Fear is mankind’s biggest enemy
By: Saad Al-Dosari
Few months ago, when the Middle East Respiratory Syndrome (MERS) virus was the talk of the Kingdom, Jeddah in particular, a kid in my son’s school was reported sick. The news did not take long to spread between mothers’ of the children. Within few hours, there were heated discussions whether or not they should send the kids to the school. This writer’s wife contacted the school and the administration assured us that there was nothing to worry about, as they were following up with kid’s parents and it seemed that he only had caught a cold. About 30 percent of our son’s classmates remained absent for the next two weeks although the sick child got back in two days; it was a cold indeed.
I was reminded of this incident while reading about the panic that has gripped Europe and the US because of Ebola.
The similarities between the two cases and how people are responding to the reports with fear, rumors, and exaggerations are so subtle to overlook, calling for psychologists to investigate into this phenomenon.
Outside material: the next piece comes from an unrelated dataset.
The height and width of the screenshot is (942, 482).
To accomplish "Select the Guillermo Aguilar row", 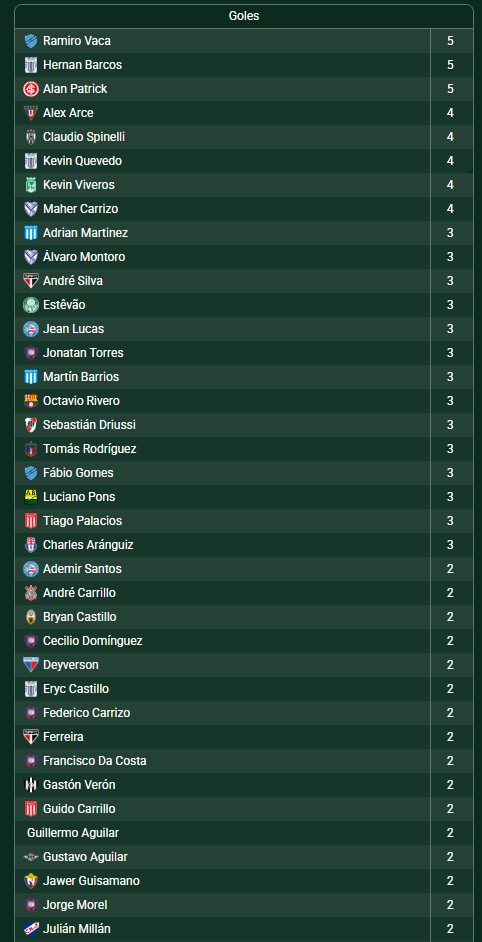I will 244,833.
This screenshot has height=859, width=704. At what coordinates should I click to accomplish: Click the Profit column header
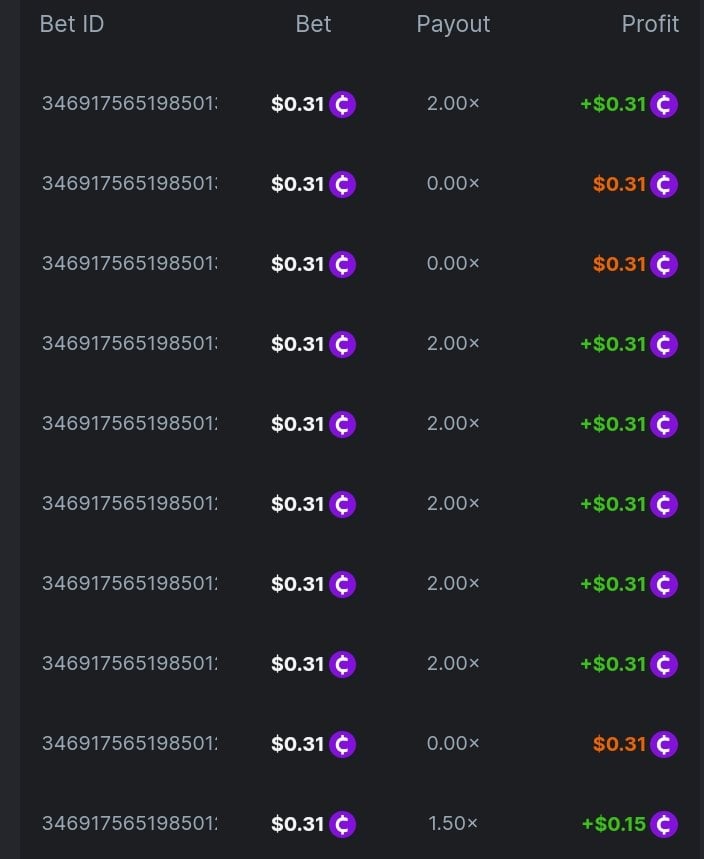pyautogui.click(x=650, y=24)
That does not mean in any way that fear in such cases is not justified, the death toll is a reason enough to take notice, “If the risk is that you might die, then it is a big deal,” said Angela McLean, an Oxford University mathematical biologist, about Ebola. The problem is that in many cases, the reaction to the reports about the virus seems to be overblown.
During the MERS days, there were Saudis who stopped going to work, praying in mosques, and sending their kids to school, as if the virus was waiting just outside their doors to infect them. Some of them completely abandoned their social lives and decided to stay grounded so as to minimize the chances of contracting the virus. If one notices in both the cases, health workers were the first ones to have got infected.
Europe is going through a similar panic these days; legislators are struggling with flights ban decisions, airports screening procedures, and sealing off complete buildings with people inside just in case! In Macedonia, the authorities decided to seal off a hotel in the capital for days, keeping all guests inside, after a British guest died in his room, fearing that the cause of death might be Ebola; it was not, and he died because of alcohol abuse.
It is not news that we, the people, have always showed a great amount of fear whenever faced with the unknown. However, such tendencies seem to be intensifying as we become more civilized and attached to science; unknowns have no place in the modern minds that believe in logical relationships, that everything is, somehow, subjected to a mathematical formula.
Claudine Burton-Jeangros, a sociology professor at the University of Geneva, told the New York Times “We live in very secure societies and like to think we know what will happen tomorrow. There is no place in our rational and scientific world for the unknown.”
“Objectively, the risks created by Ebola in Europe are very small,” said Burton-Jeangros, “but there is an uncertainty that creates fear.”
Media, unfortunately, is playing a major role in spreading panic and unrest. Flashy headlines and lengthy reports about the viruses’ causalities led to nothing but intensifying fears, preparing the public to be more receptive to rumors and wrong information. In the Kingdom, it was until the Ministry of Health modified its approach of sharing information about the virus, the flood of scares and rumors through media channels and social media platforms receded. You barely hear any talks about MERS these days although it still exists.
It is not the viruses, the wars, the terrorism that we should be worrying about; it is the fear of standing up and facing them.